Nwadinma's agitation was understandable. She is 15 and most children her age were through with or on the verge of completing senior secondary education. But delayed education is one of the setbacks that Nwadinma had to suffer for being a victim of human trafficking.
At age five, she was taken off her parents in Abia State, South-East Nigeria, by a man she called 'Uncle' and whisked off to Gabon where, as a domestic servant, she was abused and dehumanised until she was rescued by the Nigerian Embassy in Gabon and brought home six years ago. "The years I spent in Gabon were a total waste. I was made to hawk all manners of commodities on the streets of Libreville. I was maltreated, starved and tossed around like a football," she recalled.
On her return to Nigeria, she was handed over to Nigeria's anti-trafficking body, the National Agency for the Prohibition of Traffic in Persons and other Related Matters which in turn, passed her to the Women Trafficking and Child Labour Eradication Foundation, a non-governmental organisation established by Titi, wife of former Vice-President, Atiku Abubakar, for rehabilitation.

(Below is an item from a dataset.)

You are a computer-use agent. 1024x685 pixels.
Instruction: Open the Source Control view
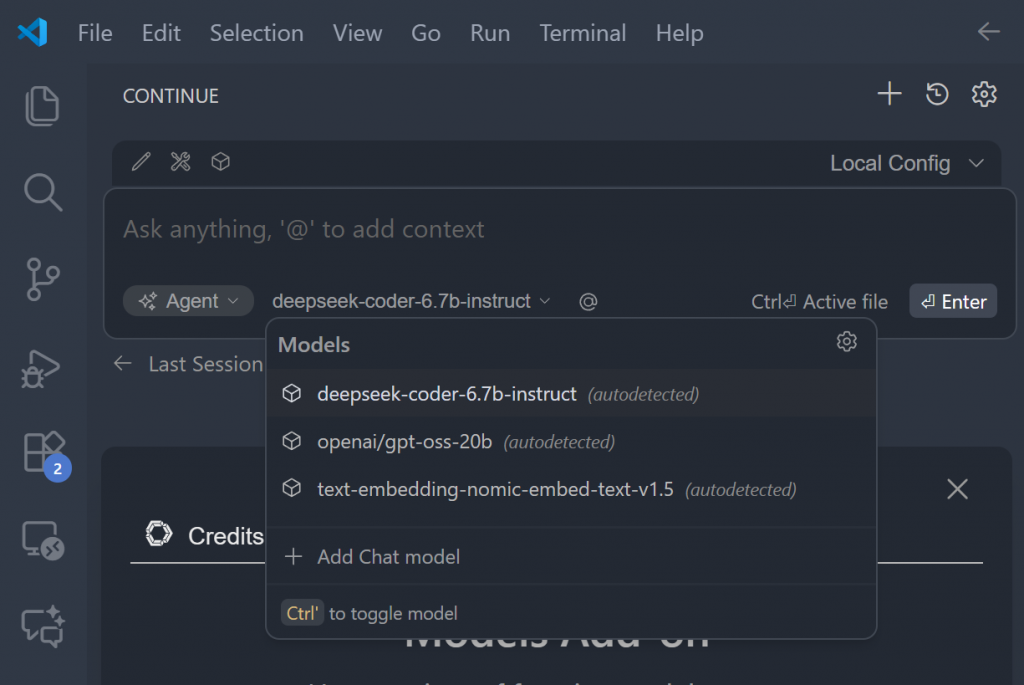42,279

Initially, WOTCLEF reunited Nwadinma with her parents but later took her off them for fear that they might allow her to be trafficked abroad again. The young girl is now one of the 900 victims of human trafficking that have so far been rescued from traffickers and rehabilitated by WOTCLEF at its rehab centre located in the Gwarimpa District of Abuja.
She is also one of the 19 that are currently been catered for by the humanitarian group. The others include victims that were repatriated from Gabon, Cameroun, Italy, Sudan and Saudi Arabia, where some of them worked as prostitutes and others as domestic servants. Two of the girls, according to WOTCLEF's Executive Secretary, Vero Umaru, are on the verge of completing university education while others are being trained in catering, hairdressing and tailoring.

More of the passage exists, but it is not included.